Noi lo abbiamo riletto e, dopo quasi duecento cinquant’anni, cercheremo di dare al presente lettore una visione del territorio di Barga secondo le comunicazioni stradali che allora erano al servizio del cittadino, che, seppur superate dalla nostra modernità, resta cosa interessante capire su quali direttrici allora ci si muovesse. Oltre a ciò, quando possibile, aggiungeremo qualcosa di nostro per dare all’intrapreso racconto un maggiore valore culturale.

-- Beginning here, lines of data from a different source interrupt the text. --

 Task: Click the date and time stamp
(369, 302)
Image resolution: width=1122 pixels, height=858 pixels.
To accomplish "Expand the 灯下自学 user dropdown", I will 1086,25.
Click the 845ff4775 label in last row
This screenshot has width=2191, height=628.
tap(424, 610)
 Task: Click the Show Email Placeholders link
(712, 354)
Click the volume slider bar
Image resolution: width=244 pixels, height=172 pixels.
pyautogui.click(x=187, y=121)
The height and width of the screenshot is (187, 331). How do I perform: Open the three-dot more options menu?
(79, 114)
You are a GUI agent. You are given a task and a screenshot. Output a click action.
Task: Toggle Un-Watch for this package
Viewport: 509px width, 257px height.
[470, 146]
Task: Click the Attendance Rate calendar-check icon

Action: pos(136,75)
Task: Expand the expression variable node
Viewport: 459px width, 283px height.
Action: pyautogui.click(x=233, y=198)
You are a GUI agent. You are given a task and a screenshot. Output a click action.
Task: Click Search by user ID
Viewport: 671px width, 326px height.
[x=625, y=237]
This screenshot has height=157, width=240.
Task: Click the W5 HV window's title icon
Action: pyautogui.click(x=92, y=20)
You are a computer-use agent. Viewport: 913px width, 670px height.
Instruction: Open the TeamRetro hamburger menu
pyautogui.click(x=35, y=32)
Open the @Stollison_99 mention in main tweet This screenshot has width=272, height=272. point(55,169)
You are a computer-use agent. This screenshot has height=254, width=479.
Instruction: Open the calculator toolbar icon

Intanto va subito detto che Merrighi si avvalse per il lavoro dell’assistenza prestatagli da parte del provveditore alle strade dott. Luigi Bonanni di Barga e del cancelliere della comunità Pietro Sanetti, entrambi deputati per l’affare dal Consiglio Generale e Magistratura. Merrighi e Bonanni in quell’epoca erano assai vicini, perché lo stesso Bonanni voleva soffiare a Giovan Battista Lugani la compera dei poderi barghigiani (Angeli e Balduini) che il Militare Ordine di Santo Stefano di Pisa aveva posto in vendita. Bonanni, seppur facesse un’offerta maggiore, arrivò troppo tardi, perché il Granduca di Toscana, capo dell’Ordine Militare, aveva già battuto il martello per lo stesso Lugani. Il perito Menghessi fece la sua parte con una dichiarazione da esperto di come si muovessero le cose tra contadini e padroni, questo per rafforzare una certa idea di Bonanni ma ciò non servì a niente.

Dette queste cose che attengono alla biografia del personaggio Menghessi, con le parole che seguono, ecco come lo stesso esordisce nella sua relazione: Registro di tutte le strade … popoli, borghi, chiese, fonti, ponti, fiumi, fossi e ciò che alla Comunità s’appartiene e Pubblico. Vedremo andando avanti cosa si prospetterà di tutto quanto si è letto ora ma da come s’introduce a parlarne ecco che da subito ci incuriosisce l’inizio di questo racconto tecnico che Menghessi pone sotto la dicitura in grande: Popolo di Barga.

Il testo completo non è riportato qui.